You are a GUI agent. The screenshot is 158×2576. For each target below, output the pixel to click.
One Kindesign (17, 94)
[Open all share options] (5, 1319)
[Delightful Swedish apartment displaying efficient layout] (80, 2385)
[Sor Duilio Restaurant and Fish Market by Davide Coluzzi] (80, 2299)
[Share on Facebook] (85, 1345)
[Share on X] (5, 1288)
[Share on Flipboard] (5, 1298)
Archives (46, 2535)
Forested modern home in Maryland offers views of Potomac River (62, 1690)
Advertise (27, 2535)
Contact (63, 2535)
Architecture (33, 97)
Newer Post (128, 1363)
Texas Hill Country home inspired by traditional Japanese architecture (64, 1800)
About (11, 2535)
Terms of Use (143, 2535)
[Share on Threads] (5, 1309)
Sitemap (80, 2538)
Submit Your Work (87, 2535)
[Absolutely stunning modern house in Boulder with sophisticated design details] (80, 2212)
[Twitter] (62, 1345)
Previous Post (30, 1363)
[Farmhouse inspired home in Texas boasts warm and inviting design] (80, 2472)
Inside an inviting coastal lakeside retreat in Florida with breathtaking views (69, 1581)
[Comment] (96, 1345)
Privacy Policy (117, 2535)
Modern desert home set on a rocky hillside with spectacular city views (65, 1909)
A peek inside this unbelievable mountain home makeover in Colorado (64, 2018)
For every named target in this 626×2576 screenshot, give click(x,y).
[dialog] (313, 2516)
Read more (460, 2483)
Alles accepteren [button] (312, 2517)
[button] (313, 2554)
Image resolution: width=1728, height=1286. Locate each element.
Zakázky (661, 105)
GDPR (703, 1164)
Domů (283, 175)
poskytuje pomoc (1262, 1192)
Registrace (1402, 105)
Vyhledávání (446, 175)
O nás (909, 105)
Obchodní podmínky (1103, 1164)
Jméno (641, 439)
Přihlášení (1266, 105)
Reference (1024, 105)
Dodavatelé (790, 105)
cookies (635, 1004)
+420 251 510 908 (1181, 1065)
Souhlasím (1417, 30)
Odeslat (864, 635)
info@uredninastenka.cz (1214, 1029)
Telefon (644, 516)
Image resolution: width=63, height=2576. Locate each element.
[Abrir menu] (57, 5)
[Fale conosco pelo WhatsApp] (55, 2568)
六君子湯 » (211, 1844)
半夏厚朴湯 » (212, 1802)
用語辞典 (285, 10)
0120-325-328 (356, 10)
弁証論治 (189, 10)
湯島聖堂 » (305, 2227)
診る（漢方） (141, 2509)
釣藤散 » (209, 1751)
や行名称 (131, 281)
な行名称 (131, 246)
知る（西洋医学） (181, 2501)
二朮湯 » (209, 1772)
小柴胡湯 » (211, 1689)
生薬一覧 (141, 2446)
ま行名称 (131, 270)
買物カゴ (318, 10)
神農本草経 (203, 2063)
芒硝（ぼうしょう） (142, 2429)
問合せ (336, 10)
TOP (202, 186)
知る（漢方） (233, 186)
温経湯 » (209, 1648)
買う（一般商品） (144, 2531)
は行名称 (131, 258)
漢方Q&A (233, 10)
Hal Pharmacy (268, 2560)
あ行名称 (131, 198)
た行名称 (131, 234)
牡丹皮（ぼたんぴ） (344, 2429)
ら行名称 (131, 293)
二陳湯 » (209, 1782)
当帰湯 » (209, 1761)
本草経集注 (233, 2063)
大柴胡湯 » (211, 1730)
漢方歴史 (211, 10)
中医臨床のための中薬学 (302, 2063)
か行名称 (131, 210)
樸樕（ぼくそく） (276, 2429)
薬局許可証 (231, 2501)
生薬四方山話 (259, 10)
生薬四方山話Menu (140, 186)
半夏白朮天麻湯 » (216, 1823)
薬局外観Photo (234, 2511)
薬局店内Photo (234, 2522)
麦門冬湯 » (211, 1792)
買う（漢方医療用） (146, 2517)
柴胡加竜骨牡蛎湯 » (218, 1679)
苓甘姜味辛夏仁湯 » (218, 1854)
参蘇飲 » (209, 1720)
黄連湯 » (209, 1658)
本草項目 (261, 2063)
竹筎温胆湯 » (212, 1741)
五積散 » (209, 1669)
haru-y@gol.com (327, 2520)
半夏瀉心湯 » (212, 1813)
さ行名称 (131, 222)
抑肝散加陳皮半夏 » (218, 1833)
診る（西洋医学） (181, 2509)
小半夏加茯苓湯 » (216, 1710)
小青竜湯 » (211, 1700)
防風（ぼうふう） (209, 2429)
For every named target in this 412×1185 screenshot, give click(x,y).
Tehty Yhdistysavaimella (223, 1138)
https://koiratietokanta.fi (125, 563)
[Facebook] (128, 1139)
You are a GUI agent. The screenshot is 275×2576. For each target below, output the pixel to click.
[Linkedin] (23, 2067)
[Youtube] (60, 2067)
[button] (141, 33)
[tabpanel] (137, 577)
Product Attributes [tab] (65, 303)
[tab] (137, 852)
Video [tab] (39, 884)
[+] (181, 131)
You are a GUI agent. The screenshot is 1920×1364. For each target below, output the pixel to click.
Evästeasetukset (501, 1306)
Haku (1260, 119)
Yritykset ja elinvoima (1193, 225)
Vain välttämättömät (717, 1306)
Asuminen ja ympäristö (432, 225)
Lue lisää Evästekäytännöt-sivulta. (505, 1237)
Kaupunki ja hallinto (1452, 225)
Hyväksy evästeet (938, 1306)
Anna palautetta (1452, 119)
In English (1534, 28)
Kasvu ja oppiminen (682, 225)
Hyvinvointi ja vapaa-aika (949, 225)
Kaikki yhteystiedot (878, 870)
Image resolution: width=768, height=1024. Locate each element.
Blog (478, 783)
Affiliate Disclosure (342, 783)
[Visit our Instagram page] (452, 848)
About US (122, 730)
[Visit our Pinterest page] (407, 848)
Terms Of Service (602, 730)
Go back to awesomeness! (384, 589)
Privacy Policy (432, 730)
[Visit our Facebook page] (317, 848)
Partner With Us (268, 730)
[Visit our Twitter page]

■ ■ ■

§ **Work request**
Word for word, copy all of the listing above.

§ **Solution to this exercise**
You are a GUI agent. The screenshot is 158×2576. For each target below, output the pixel to click.
One Kindesign (17, 94)
[Open all share options] (5, 1319)
[Delightful Swedish apartment displaying efficient layout] (80, 2385)
[Sor Duilio Restaurant and Fish Market by Davide Coluzzi] (80, 2299)
[Share on Facebook] (85, 1345)
[Share on X] (5, 1288)
[Share on Flipboard] (5, 1298)
Archives (46, 2535)
Forested modern home in Maryland offers views of Potomac River (62, 1690)
Advertise (27, 2535)
Contact (63, 2535)
Architecture (33, 97)
Newer Post (128, 1363)
Texas Hill Country home inspired by traditional Japanese architecture (64, 1800)
About (11, 2535)
Terms of Use (143, 2535)
[Share on Threads] (5, 1309)
Sitemap (80, 2538)
Submit Your Work (87, 2535)
[Absolutely stunning modern house in Boulder with sophisticated design details] (80, 2212)
[Twitter] (62, 1345)
Previous Post (30, 1363)
[Farmhouse inspired home in Texas boasts warm and inviting design] (80, 2472)
Inside an inviting coastal lakeside retreat in Florida with breathtaking views (69, 1581)
[Comment] (96, 1345)
Privacy Policy (117, 2535)
Modern desert home set on a rocky hillside with spectacular city views (65, 1909)
A peek inside this unbelievable mountain home makeover in Colorado (64, 2018)
For every named target in this 626×2576 screenshot, give click(x,y).
[dialog] (313, 2516)
Read more (460, 2483)
Alles accepteren [button] (312, 2517)
[button] (313, 2554)
Image resolution: width=1728, height=1286. Locate each element.
Zakázky (661, 105)
GDPR (703, 1164)
Domů (283, 175)
poskytuje pomoc (1262, 1192)
Registrace (1402, 105)
Vyhledávání (446, 175)
O nás (909, 105)
Obchodní podmínky (1103, 1164)
Jméno (641, 439)
Přihlášení (1266, 105)
Reference (1024, 105)
Dodavatelé (790, 105)
cookies (635, 1004)
+420 251 510 908 (1181, 1065)
Souhlasím (1417, 30)
Odeslat (864, 635)
info@uredninastenka.cz (1214, 1029)
Telefon (644, 516)
Image resolution: width=63, height=2576. Locate each element.
[Abrir menu] (57, 5)
[Fale conosco pelo WhatsApp] (55, 2568)
六君子湯 » (211, 1844)
半夏厚朴湯 » (212, 1802)
用語辞典 (285, 10)
0120-325-328 (356, 10)
弁証論治 (189, 10)
湯島聖堂 » (305, 2227)
診る（漢方） (141, 2509)
釣藤散 » (209, 1751)
や行名称 (131, 281)
な行名称 (131, 246)
知る（西洋医学） (181, 2501)
二朮湯 » (209, 1772)
小柴胡湯 » (211, 1689)
生薬一覧 (141, 2446)
ま行名称 (131, 270)
買物カゴ (318, 10)
神農本草経 (203, 2063)
芒硝（ぼうしょう） (142, 2429)
問合せ (336, 10)
TOP (202, 186)
知る（漢方） (233, 186)
温経湯 » (209, 1648)
買う（一般商品） (144, 2531)
は行名称 (131, 258)
漢方Q&A (233, 10)
Hal Pharmacy (268, 2560)
あ行名称 (131, 198)
た行名称 (131, 234)
牡丹皮（ぼたんぴ） (344, 2429)
ら行名称 (131, 293)
二陳湯 » (209, 1782)
当帰湯 » (209, 1761)
本草経集注 (233, 2063)
大柴胡湯 » (211, 1730)
漢方歴史 (211, 10)
中医臨床のための中薬学 (302, 2063)
か行名称 (131, 210)
樸樕（ぼくそく） (276, 2429)
薬局許可証 (231, 2501)
生薬四方山話 (259, 10)
生薬四方山話Menu (140, 186)
半夏白朮天麻湯 » (216, 1823)
薬局外観Photo (234, 2511)
薬局店内Photo (234, 2522)
麦門冬湯 » (211, 1792)
買う（漢方医療用） (146, 2517)
柴胡加竜骨牡蛎湯 » (218, 1679)
苓甘姜味辛夏仁湯 » (218, 1854)
参蘇飲 » (209, 1720)
黄連湯 » (209, 1658)
本草項目 (261, 2063)
竹筎温胆湯 » (212, 1741)
五積散 » (209, 1669)
haru-y@gol.com (327, 2520)
半夏瀉心湯 » (212, 1813)
さ行名称 (131, 222)
抑肝散加陳皮半夏 » (218, 1833)
診る（西洋医学） (181, 2509)
小半夏加茯苓湯 » (216, 1710)
小青竜湯 » (211, 1700)
防風（ぼうふう） (209, 2429)
For every named target in this 412×1185 screenshot, give click(x,y).
Tehty Yhdistysavaimella (223, 1138)
https://koiratietokanta.fi (125, 563)
[Facebook] (128, 1139)
You are a GUI agent. The screenshot is 275×2576. For each target below, output the pixel to click.
[Linkedin] (23, 2067)
[Youtube] (60, 2067)
[button] (141, 33)
[tabpanel] (137, 577)
Product Attributes [tab] (65, 303)
[tab] (137, 852)
Video [tab] (39, 884)
[+] (181, 131)
You are a GUI agent. The screenshot is 1920×1364. For each target below, output the pixel to click.
Evästeasetukset (501, 1306)
Haku (1260, 119)
Yritykset ja elinvoima (1193, 225)
Vain välttämättömät (717, 1306)
Asuminen ja ympäristö (432, 225)
Lue lisää Evästekäytännöt-sivulta. (505, 1237)
Kaupunki ja hallinto (1452, 225)
Hyväksy evästeet (938, 1306)
Anna palautetta (1452, 119)
In English (1534, 28)
Kasvu ja oppiminen (682, 225)
Hyvinvointi ja vapaa-aika (949, 225)
Kaikki yhteystiedot (878, 870)
Image resolution: width=768, height=1024. Locate each element.
Blog (478, 783)
Affiliate Disclosure (342, 783)
[Visit our Instagram page] (452, 848)
About US (122, 730)
[Visit our Pinterest page] (407, 848)
Terms Of Service (602, 730)
Go back to awesomeness! (384, 589)
Privacy Policy (432, 730)
[Visit our Facebook page] (317, 848)
Partner With Us (268, 730)
[Visit our Twitter page]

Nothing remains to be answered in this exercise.